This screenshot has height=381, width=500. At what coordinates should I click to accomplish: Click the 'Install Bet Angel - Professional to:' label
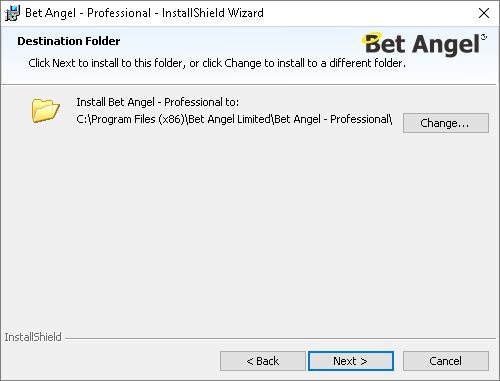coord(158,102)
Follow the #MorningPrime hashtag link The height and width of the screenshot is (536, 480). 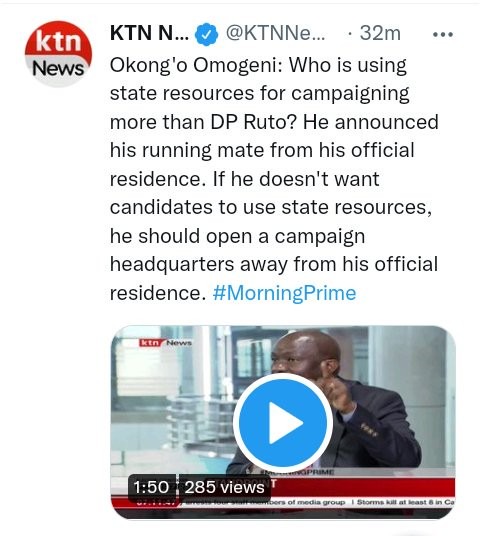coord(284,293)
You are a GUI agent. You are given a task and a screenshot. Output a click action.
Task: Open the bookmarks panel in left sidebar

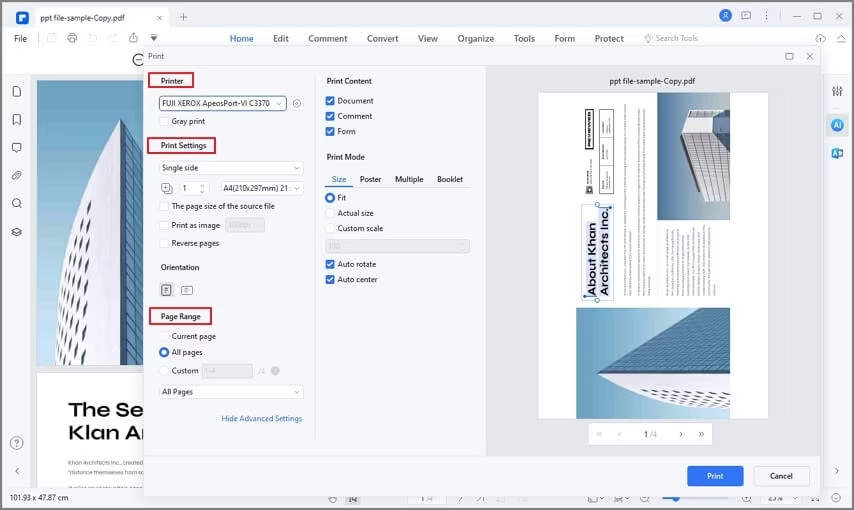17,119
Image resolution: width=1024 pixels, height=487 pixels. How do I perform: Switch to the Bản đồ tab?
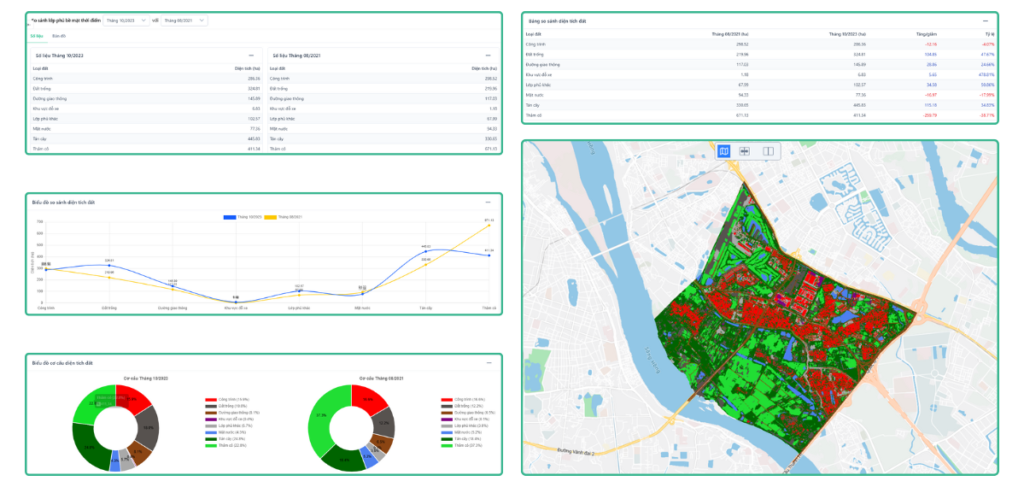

WHAT IS ASKED — Retype the listing verbatim, beginning at the line that contains "You are a GUI" and continuing through the end of the listing. Leave the pictures out of your answer.

RESULT —
You are a GUI agent. You are given a task and a screenshot. Output a click action.
Task: Open the bookmarks panel in left sidebar

17,119
Image resolution: width=1024 pixels, height=487 pixels. How do I perform: Switch to the Bản đồ tab?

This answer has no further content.